Embed cells from an AnnData

import anndata as ad

adata = ad.read_h5ad("perturbseq.h5ad")

result = embedder.embed_cells(
    adata,
    models=["pca", "scvi", "scgpt"],
    preprocessing="standard",
    n_pca_components=50,
    n_latent=30,
)
# result.obsm["X_pca"]   -> (n_cells, 50)
# result.obsm["X_scvi"]  -> (n_cells, 30)
# result.obsm["X_scgpt"] -> (n_cells, 512)

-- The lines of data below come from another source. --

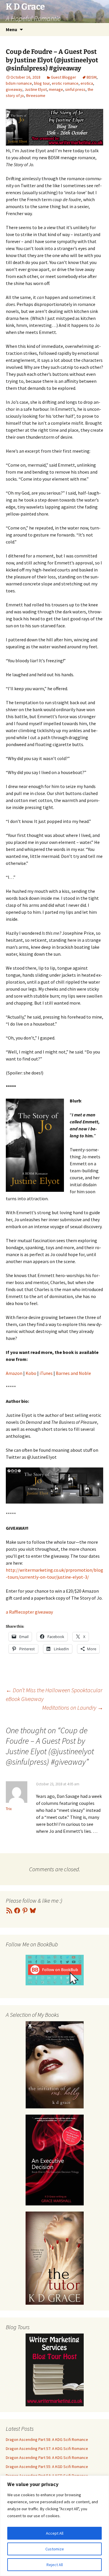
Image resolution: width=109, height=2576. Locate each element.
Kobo (31, 1373)
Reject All (55, 2564)
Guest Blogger (63, 77)
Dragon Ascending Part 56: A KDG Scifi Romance (47, 2457)
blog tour (42, 83)
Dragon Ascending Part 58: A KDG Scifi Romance (47, 2439)
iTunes (46, 1373)
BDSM (92, 77)
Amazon (14, 1373)
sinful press (75, 89)
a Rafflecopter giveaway (29, 1612)
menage (56, 89)
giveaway (14, 89)
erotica (87, 83)
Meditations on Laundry (72, 1707)
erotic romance (65, 83)
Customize (54, 2549)
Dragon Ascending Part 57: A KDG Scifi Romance (47, 2448)
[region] (54, 2526)
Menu (11, 29)
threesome (35, 95)
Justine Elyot (35, 89)
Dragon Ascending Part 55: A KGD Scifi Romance (47, 2466)
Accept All (54, 2533)
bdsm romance (19, 83)
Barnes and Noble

Combined cell + perturbation embedding

result = embedder.embed_adata(
    adata,
    cell_models=["pca", "scgpt"],
    perturbation_models=["esm2_650M"],
    perturbation_column="perturbation",
    perturbation_type="auto",
)
# Cell embeddings + perturbation embeddings side by side in .obsm

Weighted perturbation embedding

from embpy.tl import WeightedProteinEmbedder

wpe = WeightedProteinEmbedder(embedder)

# TPM-weighted isoform average
emb = wpe.embed_perturbation(
    "TP53", model="esm2_650M", strategy="tpm_weighted",
    tpm_values={"P04637": 45.2, "P04637-2": 12.8},
)

# Annotation-weighted: active/binding sites get 3x weight
emb = wpe.embed_perturbation(
    "TP53", model="esm2_650M", strategy="annotation_weighted",
    site_boost=3.0,
)

Annotate perturbations

from embpy.tl import annotate_molecules, annotate_gene_perturbations, annotate_proteins

# Molecule annotations (physicochemical, bioactivities, pathways, diseases)
adata = annotate_molecules(adata, column="drug_name")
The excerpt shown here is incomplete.